Having said that, I’ve also seen successful investors build a substantial property investment business while working at what some would call menial day jobs, earning relatively little in their pay packet.

In other words, their job becomes something they choose to do, not something they have to do for their primary source of income.

As I share these investor levels – think about where you fit into this model.

Level 0 – The Spender

Level 0 are really not investors – they tend to be spenders and borrowers and as a result, end up with a high level of debt.

They spend everything they earn and often more.

Their money runs out before the month does.

They usually survive from pay packet to pay packet, using credit cards and store credit where they can.

If they have some money they spend it, if they don’t have money they borrow it.

These are the people who, when they need some cash, go to the ATM and pay a fee to collect an advance on their own money and then pay interest on it.

Their solution to financial issues that arise is to spend their way out of it or to take on more debt.

Do you know any level 0 investors?

A large part of our adult population falls into this category and they will never become wealthy unless they do something radically different.

Level 1 – The Saver

The vast majority of people who are not spenders will generally be what I call savers.

Their main investment is their home, which they aim to pay off over time.

Sometimes they save a little, squirrelling away a few dollars of what’s left over after paying tax but in general, they save to consume, not to invest.

Savers tend to be afraid of financial matters and are generally unwilling to take risks.

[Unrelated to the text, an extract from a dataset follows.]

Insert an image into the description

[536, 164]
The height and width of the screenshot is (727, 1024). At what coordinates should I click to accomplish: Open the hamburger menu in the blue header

They’re following the plan their parents and grandparents followed – get a steady job, buy a house, pay it off and save a nest egg for retirement.

Save Money For Home Cost

The problem is savings, or even owning your home outright, doesn’t make you rich.

What usually happens is that they work hard over their lifetime, diligently save or pay off their home and are left with what will be a modest, most likely old and tired house.

Savers are what I would call financially illiterate.

They need to focus their efforts on building a solid base of financial and investment skills, upon which they can grow their financial future.

They will get the most leverage by investing in themselves and getting a quality financial education and beginning to build a network of peers that they can make the journey with.

Level 2 – The Passive Investor

Level 2 investors have become aware of the need to invest.

They realise their superannuation won’t get them through retirement, so they start learning about investment and begin accumulating assets.

While they are generally intelligent people, they are still what I would call financially illiterate – they don’t really understand the rules of money.

But remember it’s not their fault – nobody taught them.

If anything, their parents taught them old-fashioned, outdated concepts about money.

Rather than taking responsibility for their financial education themselves, Level 2 investors tend to look for answers to their investment needs from outside sources or “experts”.

This makes them easy prey for the newest “get rich quick scheme” advertised in magazines or the latest flash-in-the-pan investment strategies spruiked by telemarketers.

Instead, they should refine their financial and investing education and focus their efforts on choosing a specific wealth vehicle that they are going to master.

They must unlearn the flawed, incorrect and misguided lessons they have learned about money and wealth from unqualified teachers.

Investors

Level 3 –The Active Investor

Level 3 investors realise that they must take responsibility for their financial future and become actively involved in their investment decisions.

They become financially literate by building a knowledge base of investment strategies and techniques.

They are starting to get their money working for them.

These investors actively participate in the management of their investments and concentrate on building their net worth.

Their main focus is on growing their asset base.

As this is the asset accumulation stage of their investment life, these investors have in general moved to high-growth, low-yield investments to grow their wealth.

This is where residential real estate really shines – it’s the best asset class I know for growing your wealth safely.

Level 3 investors usually leverage the time and expertise of a network of industry professionals as they realise that they can’t do it all themselves.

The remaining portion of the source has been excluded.